Word for word, print the entries that follow.

Stored data:
Segment Open
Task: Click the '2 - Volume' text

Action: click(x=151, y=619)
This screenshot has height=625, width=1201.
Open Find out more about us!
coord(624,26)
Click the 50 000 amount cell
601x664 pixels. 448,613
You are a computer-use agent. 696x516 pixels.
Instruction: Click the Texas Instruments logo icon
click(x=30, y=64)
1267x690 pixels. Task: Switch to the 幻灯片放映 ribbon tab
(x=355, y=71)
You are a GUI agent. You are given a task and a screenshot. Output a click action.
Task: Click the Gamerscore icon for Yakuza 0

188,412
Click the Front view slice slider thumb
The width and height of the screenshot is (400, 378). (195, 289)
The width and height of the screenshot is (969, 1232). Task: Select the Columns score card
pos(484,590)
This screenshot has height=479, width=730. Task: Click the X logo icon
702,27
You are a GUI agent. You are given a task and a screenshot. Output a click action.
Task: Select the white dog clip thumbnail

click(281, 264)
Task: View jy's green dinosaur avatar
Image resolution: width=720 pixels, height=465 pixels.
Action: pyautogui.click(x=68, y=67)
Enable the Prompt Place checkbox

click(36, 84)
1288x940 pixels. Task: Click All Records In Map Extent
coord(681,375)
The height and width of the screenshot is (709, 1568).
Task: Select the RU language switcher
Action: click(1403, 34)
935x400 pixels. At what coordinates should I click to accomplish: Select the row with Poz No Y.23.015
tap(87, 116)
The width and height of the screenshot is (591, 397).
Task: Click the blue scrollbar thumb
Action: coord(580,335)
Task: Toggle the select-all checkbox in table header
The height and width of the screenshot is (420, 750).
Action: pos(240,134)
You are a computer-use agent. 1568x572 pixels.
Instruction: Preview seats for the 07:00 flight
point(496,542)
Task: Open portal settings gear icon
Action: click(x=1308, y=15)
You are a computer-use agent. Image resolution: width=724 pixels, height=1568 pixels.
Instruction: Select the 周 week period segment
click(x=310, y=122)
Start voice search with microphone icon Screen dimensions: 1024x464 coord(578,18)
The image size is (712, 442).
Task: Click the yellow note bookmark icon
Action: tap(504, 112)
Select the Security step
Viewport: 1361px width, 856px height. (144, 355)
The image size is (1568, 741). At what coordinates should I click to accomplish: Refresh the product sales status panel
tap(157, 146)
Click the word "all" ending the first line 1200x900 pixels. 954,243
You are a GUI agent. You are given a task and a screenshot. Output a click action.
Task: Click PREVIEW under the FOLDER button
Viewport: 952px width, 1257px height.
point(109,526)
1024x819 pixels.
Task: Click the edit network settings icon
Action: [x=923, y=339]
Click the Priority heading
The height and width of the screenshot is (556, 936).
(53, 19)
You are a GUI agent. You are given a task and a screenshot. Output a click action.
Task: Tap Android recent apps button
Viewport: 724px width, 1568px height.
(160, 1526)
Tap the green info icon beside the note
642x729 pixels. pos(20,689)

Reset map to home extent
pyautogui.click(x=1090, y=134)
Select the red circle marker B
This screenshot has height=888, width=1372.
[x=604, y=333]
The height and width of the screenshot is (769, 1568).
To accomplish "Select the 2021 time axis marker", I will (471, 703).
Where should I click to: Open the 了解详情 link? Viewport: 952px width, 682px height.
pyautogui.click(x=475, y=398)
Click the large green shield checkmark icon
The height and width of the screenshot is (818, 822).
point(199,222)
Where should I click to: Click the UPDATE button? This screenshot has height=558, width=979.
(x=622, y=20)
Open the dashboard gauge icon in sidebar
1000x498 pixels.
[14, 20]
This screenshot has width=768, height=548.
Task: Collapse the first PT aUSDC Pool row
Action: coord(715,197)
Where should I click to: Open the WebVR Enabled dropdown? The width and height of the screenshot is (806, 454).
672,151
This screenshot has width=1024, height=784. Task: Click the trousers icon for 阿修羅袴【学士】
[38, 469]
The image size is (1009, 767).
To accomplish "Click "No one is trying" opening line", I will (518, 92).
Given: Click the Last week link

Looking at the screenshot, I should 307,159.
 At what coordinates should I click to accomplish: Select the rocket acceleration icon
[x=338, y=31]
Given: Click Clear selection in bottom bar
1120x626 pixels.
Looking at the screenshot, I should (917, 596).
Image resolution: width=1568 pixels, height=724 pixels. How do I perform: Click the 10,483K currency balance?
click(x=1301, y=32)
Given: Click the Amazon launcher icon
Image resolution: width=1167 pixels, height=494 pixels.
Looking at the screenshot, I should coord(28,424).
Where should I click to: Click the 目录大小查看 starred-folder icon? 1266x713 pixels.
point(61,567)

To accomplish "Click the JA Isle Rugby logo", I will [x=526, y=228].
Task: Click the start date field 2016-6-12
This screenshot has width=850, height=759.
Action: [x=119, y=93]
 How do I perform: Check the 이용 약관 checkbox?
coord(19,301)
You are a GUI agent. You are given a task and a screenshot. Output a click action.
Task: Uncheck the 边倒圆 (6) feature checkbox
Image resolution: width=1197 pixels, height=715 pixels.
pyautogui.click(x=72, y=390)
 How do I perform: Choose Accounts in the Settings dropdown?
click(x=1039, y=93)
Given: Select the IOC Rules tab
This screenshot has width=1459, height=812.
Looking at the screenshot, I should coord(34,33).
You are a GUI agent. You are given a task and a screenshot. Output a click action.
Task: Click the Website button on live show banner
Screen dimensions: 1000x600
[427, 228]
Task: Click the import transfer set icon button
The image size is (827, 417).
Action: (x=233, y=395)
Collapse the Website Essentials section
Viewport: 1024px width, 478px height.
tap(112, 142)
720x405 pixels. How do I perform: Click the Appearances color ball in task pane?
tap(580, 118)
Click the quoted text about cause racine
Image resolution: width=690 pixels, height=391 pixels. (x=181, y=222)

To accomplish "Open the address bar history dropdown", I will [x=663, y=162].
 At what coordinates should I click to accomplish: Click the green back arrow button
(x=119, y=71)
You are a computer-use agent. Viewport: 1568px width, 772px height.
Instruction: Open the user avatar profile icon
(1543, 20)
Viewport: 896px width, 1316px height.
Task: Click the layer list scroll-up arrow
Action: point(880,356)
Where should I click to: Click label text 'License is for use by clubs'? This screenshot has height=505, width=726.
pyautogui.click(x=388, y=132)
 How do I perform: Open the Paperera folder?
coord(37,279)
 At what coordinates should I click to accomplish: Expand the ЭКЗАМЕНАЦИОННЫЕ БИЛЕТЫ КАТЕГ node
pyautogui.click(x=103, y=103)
Segment Closed
• [EXERCISE SOLUTION]:
Task: Click the '2 - Volume' text

Action: click(x=151, y=619)
This screenshot has height=625, width=1201.
Open Find out more about us!
coord(624,26)
Click the 50 000 amount cell
601x664 pixels. 448,613
You are a computer-use agent. 696x516 pixels.
Instruction: Click the Texas Instruments logo icon
click(x=30, y=64)
1267x690 pixels. Task: Switch to the 幻灯片放映 ribbon tab
(x=355, y=71)
You are a GUI agent. You are given a task and a screenshot. Output a click action.
Task: Click the Gamerscore icon for Yakuza 0

188,412
Click the Front view slice slider thumb
The width and height of the screenshot is (400, 378). (195, 289)
The width and height of the screenshot is (969, 1232). Task: Select the Columns score card
pos(484,590)
This screenshot has height=479, width=730. Task: Click the X logo icon
702,27
You are a GUI agent. You are given a task and a screenshot. Output a click action.
Task: Select the white dog clip thumbnail

click(281, 264)
Task: View jy's green dinosaur avatar
Image resolution: width=720 pixels, height=465 pixels.
Action: pyautogui.click(x=68, y=67)
Enable the Prompt Place checkbox

click(36, 84)
1288x940 pixels. Task: Click All Records In Map Extent
coord(681,375)
The height and width of the screenshot is (709, 1568).
Task: Select the RU language switcher
Action: click(1403, 34)
935x400 pixels. At what coordinates should I click to accomplish: Select the row with Poz No Y.23.015
tap(87, 116)
The width and height of the screenshot is (591, 397).
Task: Click the blue scrollbar thumb
Action: coord(580,335)
Task: Toggle the select-all checkbox in table header
The height and width of the screenshot is (420, 750).
Action: pos(240,134)
You are a computer-use agent. 1568x572 pixels.
Instruction: Preview seats for the 07:00 flight
point(496,542)
Task: Open portal settings gear icon
Action: click(x=1308, y=15)
You are a computer-use agent. Image resolution: width=724 pixels, height=1568 pixels.
Instruction: Select the 周 week period segment
click(x=310, y=122)
Start voice search with microphone icon Screen dimensions: 1024x464 coord(578,18)
The image size is (712, 442).
Task: Click the yellow note bookmark icon
Action: tap(504, 112)
Select the Security step
Viewport: 1361px width, 856px height. (144, 355)
The image size is (1568, 741). At what coordinates should I click to accomplish: Refresh the product sales status panel
tap(157, 146)
Click the word "all" ending the first line 1200x900 pixels. 954,243
You are a GUI agent. You are given a task and a screenshot. Output a click action.
Task: Click PREVIEW under the FOLDER button
Viewport: 952px width, 1257px height.
point(109,526)
1024x819 pixels.
Task: Click the edit network settings icon
Action: [x=923, y=339]
Click the Priority heading
The height and width of the screenshot is (556, 936).
(53, 19)
You are a GUI agent. You are given a task and a screenshot. Output a click action.
Task: Tap Android recent apps button
Viewport: 724px width, 1568px height.
(160, 1526)
Tap the green info icon beside the note
642x729 pixels. pos(20,689)

Reset map to home extent
pyautogui.click(x=1090, y=134)
Select the red circle marker B
This screenshot has height=888, width=1372.
[x=604, y=333]
The height and width of the screenshot is (769, 1568).
To accomplish "Select the 2021 time axis marker", I will (471, 703).
Where should I click to: Open the 了解详情 link? Viewport: 952px width, 682px height.
pyautogui.click(x=475, y=398)
Click the large green shield checkmark icon
The height and width of the screenshot is (818, 822).
point(199,222)
Where should I click to: Click the UPDATE button? This screenshot has height=558, width=979.
(x=622, y=20)
Open the dashboard gauge icon in sidebar
1000x498 pixels.
[14, 20]
This screenshot has width=768, height=548.
Task: Collapse the first PT aUSDC Pool row
Action: coord(715,197)
Where should I click to: Open the WebVR Enabled dropdown? The width and height of the screenshot is (806, 454).
672,151
This screenshot has width=1024, height=784. Task: Click the trousers icon for 阿修羅袴【学士】
[38, 469]
The image size is (1009, 767).
To accomplish "Click "No one is trying" opening line", I will (518, 92).
Given: Click the Last week link

Looking at the screenshot, I should 307,159.
 At what coordinates should I click to accomplish: Select the rocket acceleration icon
[x=338, y=31]
Given: Click Clear selection in bottom bar
1120x626 pixels.
Looking at the screenshot, I should (917, 596).
Image resolution: width=1568 pixels, height=724 pixels. How do I perform: Click the 10,483K currency balance?
click(x=1301, y=32)
Given: Click the Amazon launcher icon
Image resolution: width=1167 pixels, height=494 pixels.
Looking at the screenshot, I should coord(28,424).
Where should I click to: Click the 目录大小查看 starred-folder icon? 1266x713 pixels.
point(61,567)

To accomplish "Click the JA Isle Rugby logo", I will [x=526, y=228].
Task: Click the start date field 2016-6-12
This screenshot has width=850, height=759.
Action: [x=119, y=93]
 How do I perform: Check the 이용 약관 checkbox?
coord(19,301)
You are a GUI agent. You are given a task and a screenshot. Output a click action.
Task: Uncheck the 边倒圆 (6) feature checkbox
Image resolution: width=1197 pixels, height=715 pixels.
pyautogui.click(x=72, y=390)
 How do I perform: Choose Accounts in the Settings dropdown?
click(x=1039, y=93)
Given: Select the IOC Rules tab
This screenshot has width=1459, height=812.
Looking at the screenshot, I should coord(34,33).
You are a GUI agent. You are given a task and a screenshot. Output a click action.
Task: Click the Website button on live show banner
Screen dimensions: 1000x600
[427, 228]
Task: Click the import transfer set icon button
The image size is (827, 417).
Action: (x=233, y=395)
Collapse the Website Essentials section
Viewport: 1024px width, 478px height.
tap(112, 142)
720x405 pixels. How do I perform: Click the Appearances color ball in task pane?
tap(580, 118)
Click the quoted text about cause racine
Image resolution: width=690 pixels, height=391 pixels. (x=181, y=222)

To accomplish "Open the address bar history dropdown", I will [x=663, y=162].
 At what coordinates should I click to accomplish: Click the green back arrow button
(x=119, y=71)
You are a computer-use agent. Viewport: 1568px width, 772px height.
Instruction: Open the user avatar profile icon
(1543, 20)
Viewport: 896px width, 1316px height.
Task: Click the layer list scroll-up arrow
Action: point(880,356)
Where should I click to: Click label text 'License is for use by clubs'? This screenshot has height=505, width=726.
pyautogui.click(x=388, y=132)
 How do I perform: Open the Paperera folder?
coord(37,279)
 At what coordinates should I click to accomplish: Expand the ЭКЗАМЕНАЦИОННЫЕ БИЛЕТЫ КАТЕГ node
pyautogui.click(x=103, y=103)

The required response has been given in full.